AHCI (Advanced Host Controller Interface) is the native work mode for SATA drives. AHCI has two main benefits: support for hot pluggable SATA drives (mimicking USB drives' behavior) and Native Command Queuing (NCQ). It has been present in the Linux kernel since version 2.6.19 and will be loaded automatically in current Arch kernel.
Configure from BIOS
If your BIOS set SATA as legacy/parallel ATA, you can access BIOS setting depends on the motherboard; usually,
Del is used to display the menu.
Once the BIOS options are available, search for parameters resembling:
Enable SATA as: IDE/AHCI
SATA: PATA Emulation/Native/Enhanced
Native, save the settings and exit the BIOS. Consult the motherboard's manual if it's not clear which of the modes is AHCI, since the naming can vary.
After altering and saving the BIOS settings, Linux should load the AHCI driver on the next boot.

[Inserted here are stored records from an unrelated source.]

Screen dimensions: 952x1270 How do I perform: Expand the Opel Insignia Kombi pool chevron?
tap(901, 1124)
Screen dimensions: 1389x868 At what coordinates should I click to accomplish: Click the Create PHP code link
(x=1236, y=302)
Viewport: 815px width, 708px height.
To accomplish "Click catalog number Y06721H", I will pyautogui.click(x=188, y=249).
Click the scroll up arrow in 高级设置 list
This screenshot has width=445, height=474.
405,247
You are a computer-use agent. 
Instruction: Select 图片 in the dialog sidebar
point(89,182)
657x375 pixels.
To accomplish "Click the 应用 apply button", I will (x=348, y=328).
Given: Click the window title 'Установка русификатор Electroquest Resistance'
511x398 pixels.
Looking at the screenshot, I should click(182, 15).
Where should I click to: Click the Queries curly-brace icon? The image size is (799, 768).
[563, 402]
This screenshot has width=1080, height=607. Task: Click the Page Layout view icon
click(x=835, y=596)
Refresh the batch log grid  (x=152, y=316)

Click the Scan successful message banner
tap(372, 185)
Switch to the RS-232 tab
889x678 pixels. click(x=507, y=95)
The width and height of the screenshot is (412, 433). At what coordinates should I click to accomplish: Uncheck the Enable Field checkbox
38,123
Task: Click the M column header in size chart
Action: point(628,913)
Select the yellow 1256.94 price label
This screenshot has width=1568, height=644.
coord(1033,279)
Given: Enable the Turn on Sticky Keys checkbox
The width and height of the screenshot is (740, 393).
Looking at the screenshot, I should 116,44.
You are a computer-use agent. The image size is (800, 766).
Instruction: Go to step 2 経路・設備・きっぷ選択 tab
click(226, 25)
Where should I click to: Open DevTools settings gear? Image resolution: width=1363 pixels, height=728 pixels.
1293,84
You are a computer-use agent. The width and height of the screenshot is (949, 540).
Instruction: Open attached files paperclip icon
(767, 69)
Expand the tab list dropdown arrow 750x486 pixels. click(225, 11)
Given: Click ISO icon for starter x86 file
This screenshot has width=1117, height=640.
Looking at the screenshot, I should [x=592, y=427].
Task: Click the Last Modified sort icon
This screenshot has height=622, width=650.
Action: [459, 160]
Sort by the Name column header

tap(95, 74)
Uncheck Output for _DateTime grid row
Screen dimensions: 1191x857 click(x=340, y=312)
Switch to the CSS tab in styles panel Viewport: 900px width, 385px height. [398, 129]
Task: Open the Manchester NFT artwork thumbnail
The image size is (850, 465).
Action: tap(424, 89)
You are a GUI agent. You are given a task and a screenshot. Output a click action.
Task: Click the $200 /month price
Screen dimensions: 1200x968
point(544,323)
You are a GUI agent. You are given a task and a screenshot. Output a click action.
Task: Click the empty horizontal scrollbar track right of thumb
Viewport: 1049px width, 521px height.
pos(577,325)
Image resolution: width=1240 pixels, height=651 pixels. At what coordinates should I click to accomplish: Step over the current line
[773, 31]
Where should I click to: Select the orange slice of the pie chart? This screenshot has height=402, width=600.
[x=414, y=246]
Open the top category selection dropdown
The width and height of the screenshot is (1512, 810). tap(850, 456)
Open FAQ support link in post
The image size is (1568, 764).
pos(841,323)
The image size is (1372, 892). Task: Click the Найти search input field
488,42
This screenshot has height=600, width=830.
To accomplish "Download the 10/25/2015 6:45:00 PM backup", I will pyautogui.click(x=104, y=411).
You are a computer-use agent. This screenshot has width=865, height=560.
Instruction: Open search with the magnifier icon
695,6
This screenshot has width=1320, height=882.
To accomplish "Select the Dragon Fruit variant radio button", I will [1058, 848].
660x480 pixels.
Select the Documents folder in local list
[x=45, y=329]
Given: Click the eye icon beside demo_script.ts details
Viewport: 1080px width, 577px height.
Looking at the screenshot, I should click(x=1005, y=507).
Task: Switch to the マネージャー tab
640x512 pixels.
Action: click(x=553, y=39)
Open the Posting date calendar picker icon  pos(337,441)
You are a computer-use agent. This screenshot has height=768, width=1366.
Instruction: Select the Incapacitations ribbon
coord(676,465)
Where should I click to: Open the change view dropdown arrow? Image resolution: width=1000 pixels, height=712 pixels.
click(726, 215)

dmesg's output should confirm this:
SCSI subsystem initialized libata version 3.00 loaded. ahci 0000:00:1f.2: version 3.0 ahci 0000:00:1f.2: PCI INT B -> GSI 19 (level, low) -> IRQ 19 ahci 0000:00:1f.2: irq 764 for MSI/MSI-X ahci 0000:00:1f.2: AHCI 0001.0200 32 slots 6 ports 3 Gbps 0x3f impl SATA mode ahci 0000:00:1f.2: flags: 64bit ncq sntf stag pm led clo pmp pio slum part ems ahci 0000:00:1f.2: setting latency timer to 64 scsi0 : ahci scsi1 : ahci scsi2 : ahci scsi3 : ahci scsi4 : ahci scsi5 : ahci
and for NCQ:
ata2.00: 625142448 sectors, multi 16: LBA48 NCQ (depth 31/32)
It is possible that the AHCI module is not loaded automatically if SATA configuration is switched from IDE to AHCI after installing Arch. In such case, an error message will appear at early boot indicating that the root partition was not found.
If that happens, the
failsafe boot option should still work fine.
Once started in failsafe mode, you have to run mkinitcpio to re-generate initramfs images.